Kendati begitu, dokumen kependudukan para penghuni Kampung Pemulung sejatinya bisa difasilitasi. Hanya saja, Disdukcapil menekankan harus adanya alamat tetap. Sebab jika tidak ada, mereka bisa dianggap sebagai penduduk yang berpindah-pindah alias nomaden.

“Di sistem administrasi kependudukan dia harus punya alamat. Nah sekarang apakah ada tokoh masyarakat di situ misalnya yang bersedia untuk dijadikan tempat sebagai alamatnya ini, nah itu juga dulu difasilitasi,” tutur Puspa—sapaan Aryati Puspasari.

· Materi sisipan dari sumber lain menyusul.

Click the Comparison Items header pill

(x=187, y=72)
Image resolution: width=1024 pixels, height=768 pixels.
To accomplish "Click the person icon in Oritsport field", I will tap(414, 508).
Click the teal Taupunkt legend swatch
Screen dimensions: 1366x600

Alamat domisili tersebut diakuinya cukup riskan. Makanya perlu diverifikasi betul. Sebab, sebelumnya sudah ada kasus alamat domisili yang mereka masukkan adalah fasilitas umum dan fasilitas sosial (fasum-fasos) milik pemerintah.

“Nah seakan-akan kita memberikan legitimasi bahwa rumah yang dia miliki itu miliknya mi. Jadi boomerang juga untuk kita. Jadi memang harus pasti di mana dia bertempat tinggal yang tetap,” ucapnya.

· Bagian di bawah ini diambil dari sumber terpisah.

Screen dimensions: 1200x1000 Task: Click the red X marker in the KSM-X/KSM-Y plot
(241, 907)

Setelah persoalan alamat domisili selesai, Puspa menyebut masih ada proses verifikasi melalui pengecekan biometrik. Terutama sidik jari. Dari sinilah mereka bisa terdeteksi apakah sudah pernah memiliki KTP elektronik.

Jika hasilnya tak terdeteksi, barulah mereka bisa mengajukan data baru. Namun mereka tetap mesti mengantongi surat pernyataan dari tuan rumah atau tuan tanah. Kemudian mendapatkan rekomendasi dari RT/RW, lurah, maupun camat wilayah mereka tinggal.

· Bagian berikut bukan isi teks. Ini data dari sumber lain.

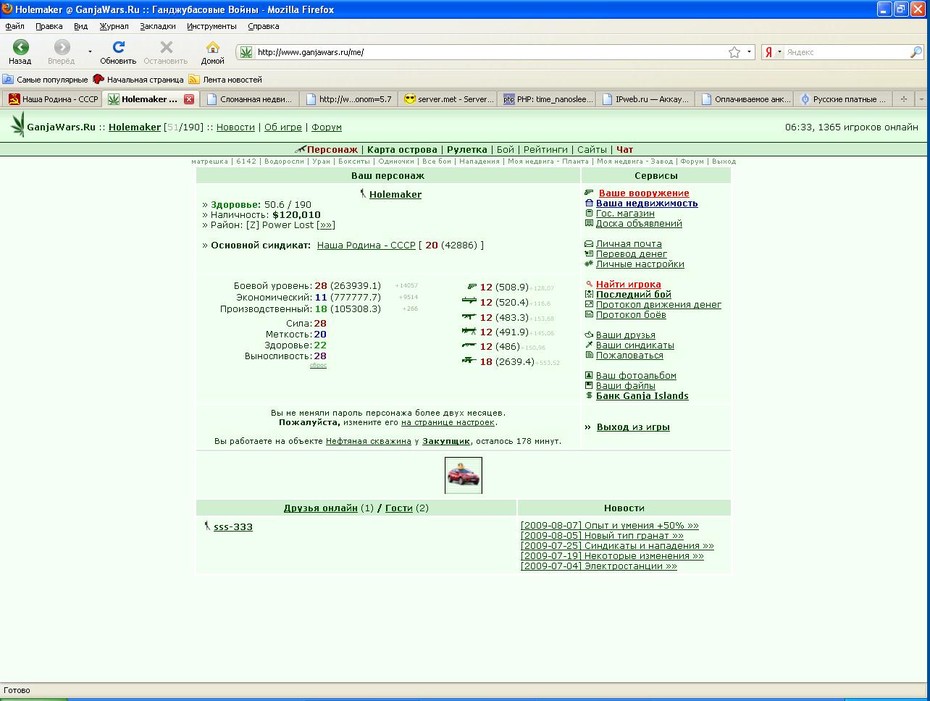
Task: Open the back history dropdown arrow
Action: [x=90, y=52]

Bagaimana dengan mereka yang dari luar negeri seperti Malaysia? Puspa mengaku harus memastikan dahulu statusnya. Apakah dia adalah warga Indonesia yang tinggal di Malaysia, ataukah merupakan warga kebangsaan Malaysia yang berimigrasi ke Indonesia.

Puspa menjelaskan, kalau dalam kasus ini mereka adalah warga kebangsaan yang tercatat di Malaysia, maka urusannya akan panjang. Mesti melalui Kementerian Hukum dan Hak Asasi Manusia ( Kemenkumham ) dahulu. Di situ proses perpindahannya akan difasilitasi.

“Nanti ada pernyataan resmi dia sudah menjadi warga negara Indonesia dari Kementerian Hukum dan HAM baru bisa ke Disdukcapil untuk dicatat sebagai WNI dan diterbitkan dokumen kependudukannya,” jelasnya.



Peluang Bantuan

Bantuan sosial (bansos) yang tidak tepat sasaran mungkin tidak asing lagi bagi masyarakat. Sudah jadi rahasia umum. Bahkan, belakangan mencuat kasus aparatur sipil negara (ASN) yang masuk dalam daftar calon penerima bantuan.

Hal itu terungkap usai Kementerian Sosial ( Kemensos ) merilis ada 31.624 aparatur sipil negara (ASN) yang terindikasi ikut menerima bantuan sosial (bansos). Kemudian disusul Dinsos Sulsel yang menyebut ada lebih dari 1.000 ASN yang terindikasi hal serupa.

Indikasi distribusi bansos tidak tepat sasaran itu kemudian perlahan ikut terungkap di Kota Makassar. Data terakhir, sudah ada 35 ASN maupun TNI atau keluarganya yang ikut masuk dalam daftar penerima bansos.

Berdasarkan informasi, bansos yang terindikasi diterima abdi negara atau keluarganya itu adalah periode Juli-September 2021. Bansos tersebut merupakan program Kemensos yang disalurkan melalui Bank BRI kepada seluruh keluarga penerima manfaat (KPM).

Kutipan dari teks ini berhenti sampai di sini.